EXERCISE INSTRUCTIONS
Only one stretch of the records below should be repeated. It starts with the line containing "website murah (472, 2366)" and goes on through the line containing "digital marketing (178, 2139)", exactly as written.

PROVIDED DATA START

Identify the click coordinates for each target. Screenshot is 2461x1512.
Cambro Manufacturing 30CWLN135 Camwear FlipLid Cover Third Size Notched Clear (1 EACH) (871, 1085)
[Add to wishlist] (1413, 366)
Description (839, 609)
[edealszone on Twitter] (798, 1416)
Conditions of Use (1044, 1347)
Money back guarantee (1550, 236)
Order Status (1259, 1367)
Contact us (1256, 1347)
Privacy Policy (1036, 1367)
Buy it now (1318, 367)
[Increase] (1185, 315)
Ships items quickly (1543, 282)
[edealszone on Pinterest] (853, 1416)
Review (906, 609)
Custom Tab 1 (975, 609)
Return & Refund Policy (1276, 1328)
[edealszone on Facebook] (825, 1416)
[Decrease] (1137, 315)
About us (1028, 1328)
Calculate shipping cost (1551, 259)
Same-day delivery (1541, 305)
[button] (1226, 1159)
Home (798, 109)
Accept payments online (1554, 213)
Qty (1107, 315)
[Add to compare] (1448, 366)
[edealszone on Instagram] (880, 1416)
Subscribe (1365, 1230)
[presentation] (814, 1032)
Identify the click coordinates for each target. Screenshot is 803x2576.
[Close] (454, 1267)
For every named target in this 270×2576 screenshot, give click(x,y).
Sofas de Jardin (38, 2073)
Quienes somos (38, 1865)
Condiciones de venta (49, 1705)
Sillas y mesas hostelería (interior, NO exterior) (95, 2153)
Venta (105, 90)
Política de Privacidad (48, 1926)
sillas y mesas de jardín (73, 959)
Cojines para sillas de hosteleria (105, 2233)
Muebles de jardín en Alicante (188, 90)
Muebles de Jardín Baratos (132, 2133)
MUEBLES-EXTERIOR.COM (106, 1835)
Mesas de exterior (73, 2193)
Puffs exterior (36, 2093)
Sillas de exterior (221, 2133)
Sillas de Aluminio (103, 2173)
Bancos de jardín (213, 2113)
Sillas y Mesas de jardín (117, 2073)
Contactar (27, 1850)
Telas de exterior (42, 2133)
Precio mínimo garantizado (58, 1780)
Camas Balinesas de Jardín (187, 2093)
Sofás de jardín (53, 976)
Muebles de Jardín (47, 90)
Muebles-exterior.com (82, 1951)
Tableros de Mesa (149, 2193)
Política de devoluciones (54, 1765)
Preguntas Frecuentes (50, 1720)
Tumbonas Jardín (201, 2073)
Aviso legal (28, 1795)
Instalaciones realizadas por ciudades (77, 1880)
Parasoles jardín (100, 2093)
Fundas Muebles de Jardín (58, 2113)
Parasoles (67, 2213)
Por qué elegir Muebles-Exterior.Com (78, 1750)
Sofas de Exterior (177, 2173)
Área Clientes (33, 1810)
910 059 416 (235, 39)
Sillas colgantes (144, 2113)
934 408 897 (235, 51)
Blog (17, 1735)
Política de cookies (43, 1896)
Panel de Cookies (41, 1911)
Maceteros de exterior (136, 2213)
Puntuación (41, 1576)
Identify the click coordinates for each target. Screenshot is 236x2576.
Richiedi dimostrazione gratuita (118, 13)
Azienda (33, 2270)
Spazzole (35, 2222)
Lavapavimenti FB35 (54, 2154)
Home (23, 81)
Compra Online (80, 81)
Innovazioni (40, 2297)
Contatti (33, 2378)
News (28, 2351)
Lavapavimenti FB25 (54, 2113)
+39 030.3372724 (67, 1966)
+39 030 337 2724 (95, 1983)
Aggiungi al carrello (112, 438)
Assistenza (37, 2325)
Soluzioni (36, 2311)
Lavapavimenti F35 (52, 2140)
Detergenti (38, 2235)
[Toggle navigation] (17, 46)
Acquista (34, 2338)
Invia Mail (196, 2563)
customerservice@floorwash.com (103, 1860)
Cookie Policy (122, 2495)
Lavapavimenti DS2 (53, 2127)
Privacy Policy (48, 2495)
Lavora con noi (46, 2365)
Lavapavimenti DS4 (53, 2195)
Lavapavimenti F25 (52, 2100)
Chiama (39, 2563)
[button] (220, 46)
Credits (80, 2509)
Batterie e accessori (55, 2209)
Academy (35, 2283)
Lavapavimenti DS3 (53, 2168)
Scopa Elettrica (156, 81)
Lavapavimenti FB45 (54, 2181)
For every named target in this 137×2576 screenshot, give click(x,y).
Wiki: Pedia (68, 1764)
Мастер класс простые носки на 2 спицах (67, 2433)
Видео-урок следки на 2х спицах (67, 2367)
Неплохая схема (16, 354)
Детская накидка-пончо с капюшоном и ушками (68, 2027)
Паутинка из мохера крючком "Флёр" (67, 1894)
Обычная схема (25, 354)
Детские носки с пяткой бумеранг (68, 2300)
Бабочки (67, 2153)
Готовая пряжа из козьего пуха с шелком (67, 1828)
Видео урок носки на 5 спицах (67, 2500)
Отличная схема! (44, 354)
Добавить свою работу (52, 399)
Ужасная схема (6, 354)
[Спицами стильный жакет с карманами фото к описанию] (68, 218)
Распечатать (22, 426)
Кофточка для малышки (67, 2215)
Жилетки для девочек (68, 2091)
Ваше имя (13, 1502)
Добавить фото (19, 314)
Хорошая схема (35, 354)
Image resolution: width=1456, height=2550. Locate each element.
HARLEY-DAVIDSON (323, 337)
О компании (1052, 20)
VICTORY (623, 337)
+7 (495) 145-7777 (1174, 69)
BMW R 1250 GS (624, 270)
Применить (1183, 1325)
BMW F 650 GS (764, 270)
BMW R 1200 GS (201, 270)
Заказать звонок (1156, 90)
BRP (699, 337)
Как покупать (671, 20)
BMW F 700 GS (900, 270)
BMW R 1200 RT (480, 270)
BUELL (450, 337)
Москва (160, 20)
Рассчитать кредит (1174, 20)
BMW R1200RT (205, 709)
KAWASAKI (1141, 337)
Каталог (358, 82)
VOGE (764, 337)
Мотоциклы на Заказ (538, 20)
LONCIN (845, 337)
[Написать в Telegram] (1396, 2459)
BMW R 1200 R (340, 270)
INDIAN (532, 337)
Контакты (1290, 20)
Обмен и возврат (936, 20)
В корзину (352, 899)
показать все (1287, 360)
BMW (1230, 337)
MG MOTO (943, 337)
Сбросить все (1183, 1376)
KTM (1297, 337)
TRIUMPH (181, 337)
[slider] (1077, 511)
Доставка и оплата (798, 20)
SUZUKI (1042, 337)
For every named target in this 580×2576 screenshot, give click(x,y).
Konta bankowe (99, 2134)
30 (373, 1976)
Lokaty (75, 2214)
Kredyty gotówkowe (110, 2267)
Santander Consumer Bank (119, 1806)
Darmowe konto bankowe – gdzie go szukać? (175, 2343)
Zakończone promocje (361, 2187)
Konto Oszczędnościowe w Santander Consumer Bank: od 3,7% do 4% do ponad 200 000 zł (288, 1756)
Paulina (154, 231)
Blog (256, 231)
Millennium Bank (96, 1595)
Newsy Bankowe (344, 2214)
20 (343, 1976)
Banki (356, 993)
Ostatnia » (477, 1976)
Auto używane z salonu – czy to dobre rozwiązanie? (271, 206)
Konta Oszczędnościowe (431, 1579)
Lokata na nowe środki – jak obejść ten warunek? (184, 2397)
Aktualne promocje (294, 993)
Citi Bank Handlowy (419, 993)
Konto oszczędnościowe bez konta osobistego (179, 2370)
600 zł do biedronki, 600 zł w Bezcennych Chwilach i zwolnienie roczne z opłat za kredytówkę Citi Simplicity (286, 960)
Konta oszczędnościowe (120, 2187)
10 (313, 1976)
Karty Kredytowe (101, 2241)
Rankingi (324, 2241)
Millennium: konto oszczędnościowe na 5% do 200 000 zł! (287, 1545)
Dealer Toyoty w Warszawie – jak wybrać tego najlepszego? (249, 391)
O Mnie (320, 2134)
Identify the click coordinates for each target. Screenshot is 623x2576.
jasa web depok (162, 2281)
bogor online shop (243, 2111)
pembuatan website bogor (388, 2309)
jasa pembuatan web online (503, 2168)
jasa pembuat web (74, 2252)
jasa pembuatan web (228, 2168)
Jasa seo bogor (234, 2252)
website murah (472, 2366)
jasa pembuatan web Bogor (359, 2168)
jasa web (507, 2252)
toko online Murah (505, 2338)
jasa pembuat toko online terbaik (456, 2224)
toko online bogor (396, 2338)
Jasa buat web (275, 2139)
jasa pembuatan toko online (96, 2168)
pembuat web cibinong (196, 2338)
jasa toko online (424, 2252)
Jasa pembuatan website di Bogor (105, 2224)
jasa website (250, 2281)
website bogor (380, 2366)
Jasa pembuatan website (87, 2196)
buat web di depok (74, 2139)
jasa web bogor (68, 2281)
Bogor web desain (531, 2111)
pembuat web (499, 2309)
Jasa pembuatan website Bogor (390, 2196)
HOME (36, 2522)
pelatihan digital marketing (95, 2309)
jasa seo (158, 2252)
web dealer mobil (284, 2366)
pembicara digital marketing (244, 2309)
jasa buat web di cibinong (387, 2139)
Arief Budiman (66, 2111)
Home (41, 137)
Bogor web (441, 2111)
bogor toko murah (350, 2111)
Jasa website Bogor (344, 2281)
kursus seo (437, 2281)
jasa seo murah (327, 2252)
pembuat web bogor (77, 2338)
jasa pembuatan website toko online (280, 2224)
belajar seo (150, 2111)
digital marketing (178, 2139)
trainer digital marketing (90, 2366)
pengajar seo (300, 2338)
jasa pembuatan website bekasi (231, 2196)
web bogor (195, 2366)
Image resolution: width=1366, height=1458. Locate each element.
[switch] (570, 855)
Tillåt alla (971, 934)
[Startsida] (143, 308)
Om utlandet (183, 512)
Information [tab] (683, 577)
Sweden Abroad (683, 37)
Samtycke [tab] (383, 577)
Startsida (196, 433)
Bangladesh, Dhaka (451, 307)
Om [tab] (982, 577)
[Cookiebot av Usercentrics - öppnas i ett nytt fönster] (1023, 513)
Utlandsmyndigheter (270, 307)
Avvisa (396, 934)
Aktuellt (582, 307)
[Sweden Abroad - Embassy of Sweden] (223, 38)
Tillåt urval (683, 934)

PROVIDED DATA END

TASK ANSWER
website murah (472, 2366)
jasa pembuatan web Bogor (359, 2168)
jasa web (507, 2252)
toko online Murah (505, 2338)
jasa pembuat toko online terbaik (456, 2224)
toko online bogor (396, 2338)
Jasa buat web (275, 2139)
jasa pembuatan toko online (96, 2168)
pembuat web cibinong (196, 2338)
jasa toko online (424, 2252)
Jasa pembuatan website di Bogor (105, 2224)
jasa website (250, 2281)
website bogor (380, 2366)
Jasa pembuatan website (87, 2196)
buat web di depok (74, 2139)
jasa web bogor (68, 2281)
Bogor web desain (531, 2111)
pembuat web (499, 2309)
Jasa pembuatan website Bogor (390, 2196)
HOME (36, 2522)
pelatihan digital marketing (95, 2309)
jasa seo (158, 2252)
web dealer mobil (284, 2366)
pembicara digital marketing (244, 2309)
jasa buat web di cibinong (387, 2139)
Arief Budiman (66, 2111)
Home (41, 137)
Bogor web (441, 2111)
bogor toko murah (350, 2111)
Jasa website Bogor (344, 2281)
kursus seo (437, 2281)
jasa seo murah (327, 2252)
pembuat web bogor (77, 2338)
jasa pembuatan website toko online (280, 2224)
belajar seo (150, 2111)
digital marketing (178, 2139)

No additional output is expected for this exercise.